* _WHAT YOU SHOULD DO_
Scan the data below for lines containing the string "Bending" and give only how many there are.

* _SOURCE MATERIAL_
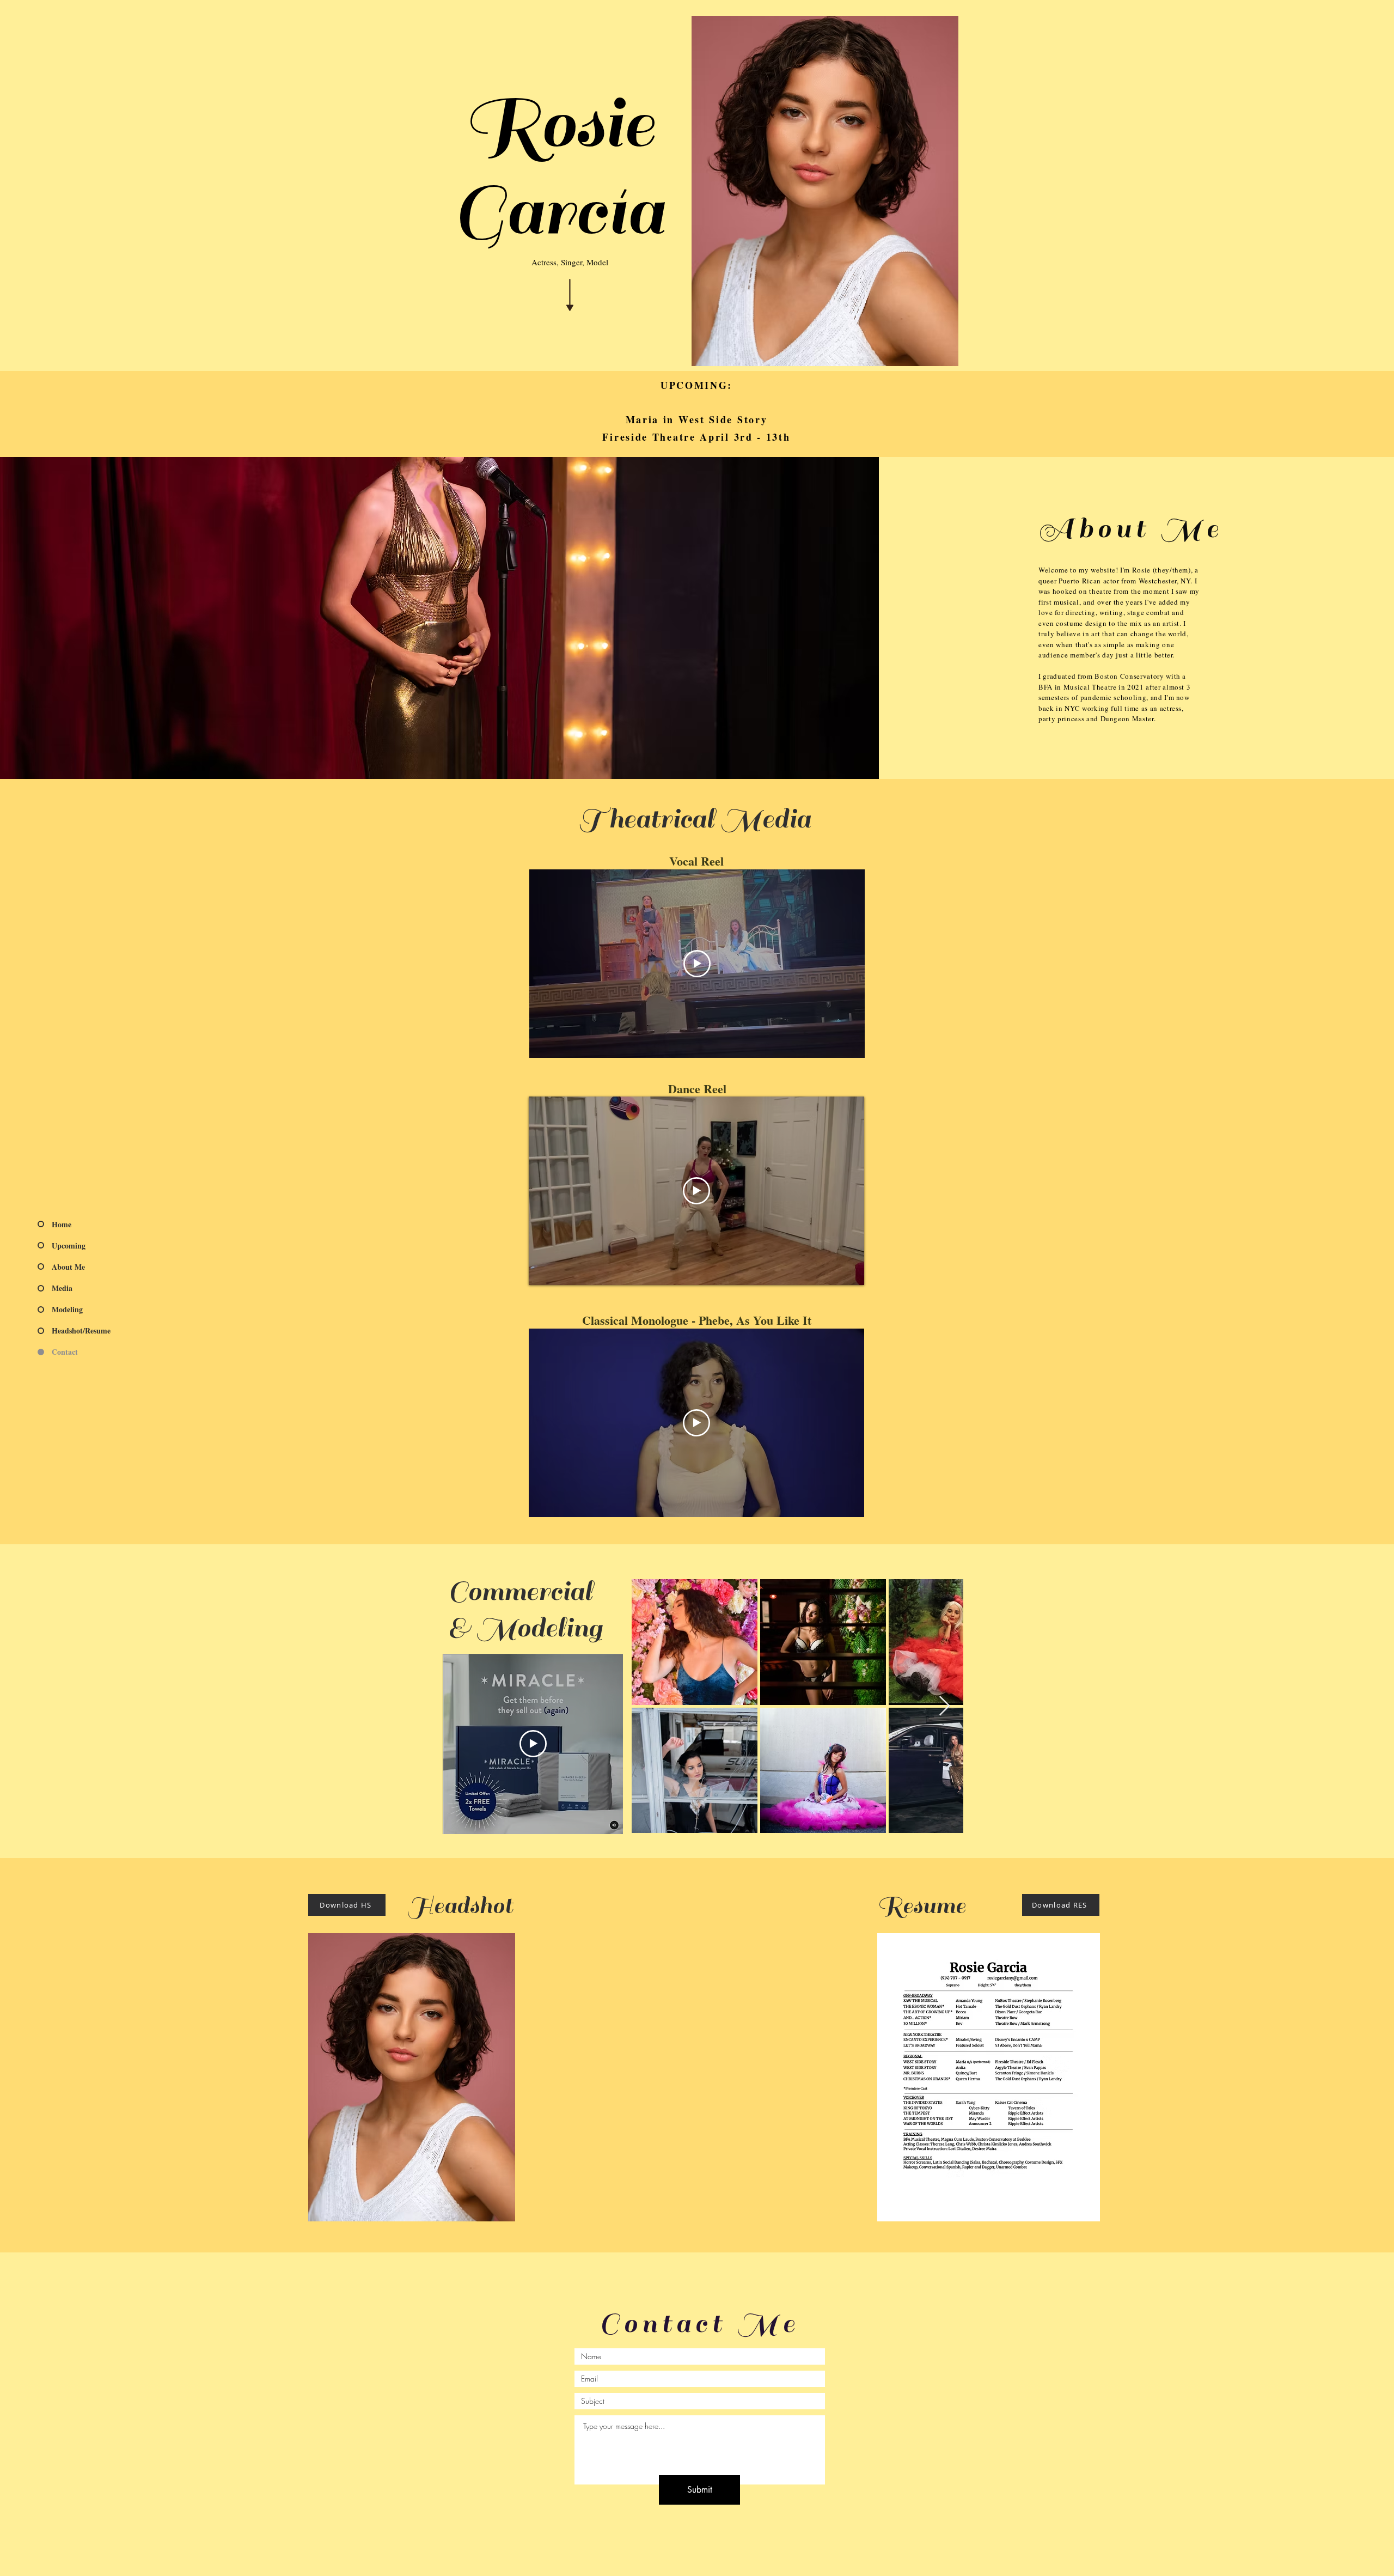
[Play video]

---

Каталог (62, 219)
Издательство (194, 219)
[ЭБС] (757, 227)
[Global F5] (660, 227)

* * *

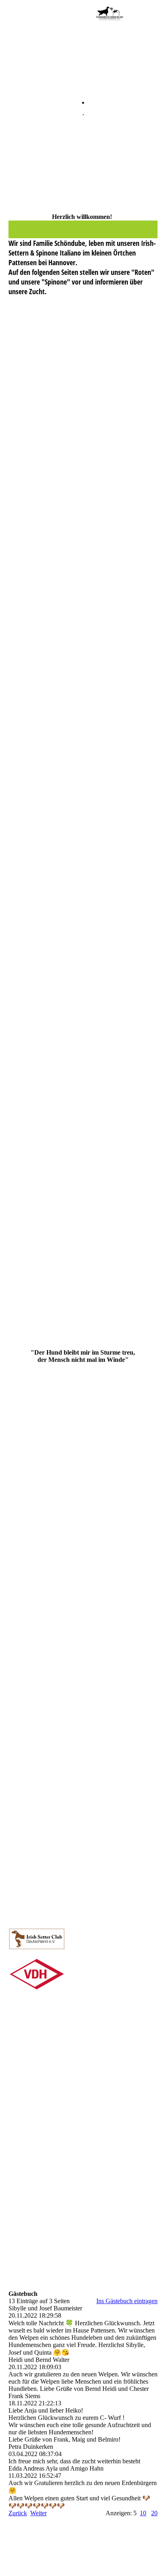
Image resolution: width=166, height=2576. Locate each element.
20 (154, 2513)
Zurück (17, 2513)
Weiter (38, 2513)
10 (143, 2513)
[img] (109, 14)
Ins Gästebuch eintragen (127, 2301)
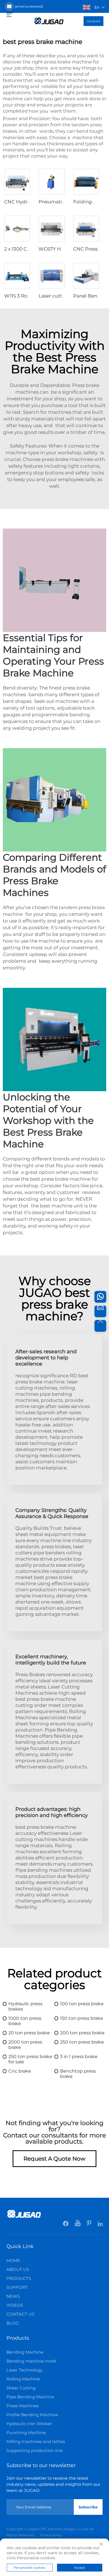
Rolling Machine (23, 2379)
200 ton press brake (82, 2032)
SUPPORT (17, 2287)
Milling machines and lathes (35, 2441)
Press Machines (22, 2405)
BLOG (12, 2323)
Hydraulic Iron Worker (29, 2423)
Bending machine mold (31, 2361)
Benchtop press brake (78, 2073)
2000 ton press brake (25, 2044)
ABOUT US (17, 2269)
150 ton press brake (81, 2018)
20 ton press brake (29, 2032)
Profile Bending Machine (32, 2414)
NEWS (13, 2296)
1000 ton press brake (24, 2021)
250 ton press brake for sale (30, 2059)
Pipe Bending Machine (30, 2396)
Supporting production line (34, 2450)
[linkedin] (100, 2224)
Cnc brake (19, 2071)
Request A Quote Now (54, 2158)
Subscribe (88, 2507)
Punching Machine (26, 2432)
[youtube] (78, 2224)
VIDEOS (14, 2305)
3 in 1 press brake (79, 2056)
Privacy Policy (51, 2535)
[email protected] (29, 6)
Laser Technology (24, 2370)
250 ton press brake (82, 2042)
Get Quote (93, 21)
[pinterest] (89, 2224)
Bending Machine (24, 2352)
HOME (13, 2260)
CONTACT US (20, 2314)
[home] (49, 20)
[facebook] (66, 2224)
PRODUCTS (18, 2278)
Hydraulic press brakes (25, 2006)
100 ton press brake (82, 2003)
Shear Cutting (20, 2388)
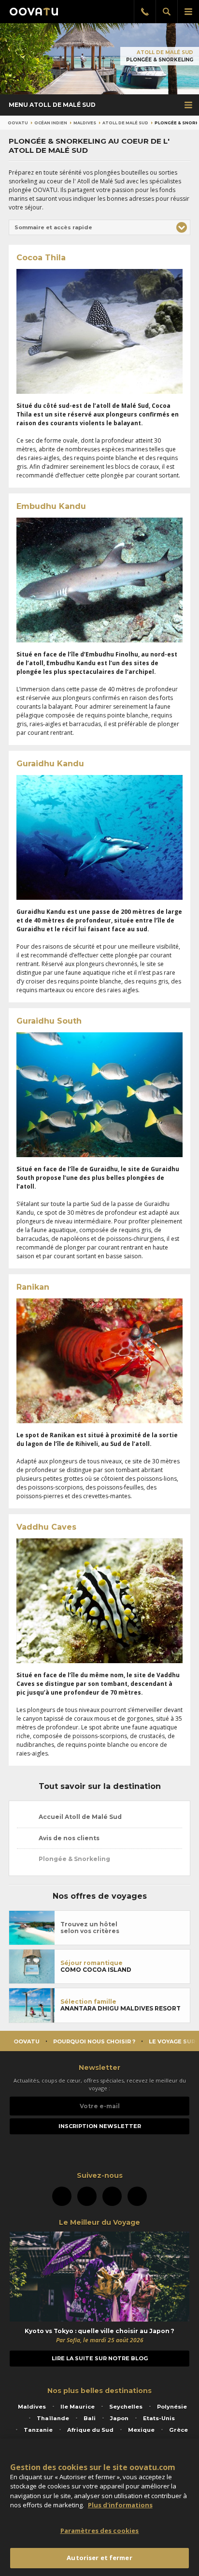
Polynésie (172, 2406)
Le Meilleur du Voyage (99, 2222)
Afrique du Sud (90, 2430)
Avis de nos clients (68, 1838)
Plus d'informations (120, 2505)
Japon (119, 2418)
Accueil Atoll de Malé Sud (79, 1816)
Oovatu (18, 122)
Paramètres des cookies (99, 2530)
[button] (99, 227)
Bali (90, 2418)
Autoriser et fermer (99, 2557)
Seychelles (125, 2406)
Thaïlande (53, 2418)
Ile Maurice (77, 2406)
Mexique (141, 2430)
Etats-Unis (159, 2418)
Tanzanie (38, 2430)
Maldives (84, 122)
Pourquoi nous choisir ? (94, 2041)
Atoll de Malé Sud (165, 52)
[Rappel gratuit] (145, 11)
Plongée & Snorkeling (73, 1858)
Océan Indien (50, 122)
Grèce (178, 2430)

* _COMPLETED TASK_
4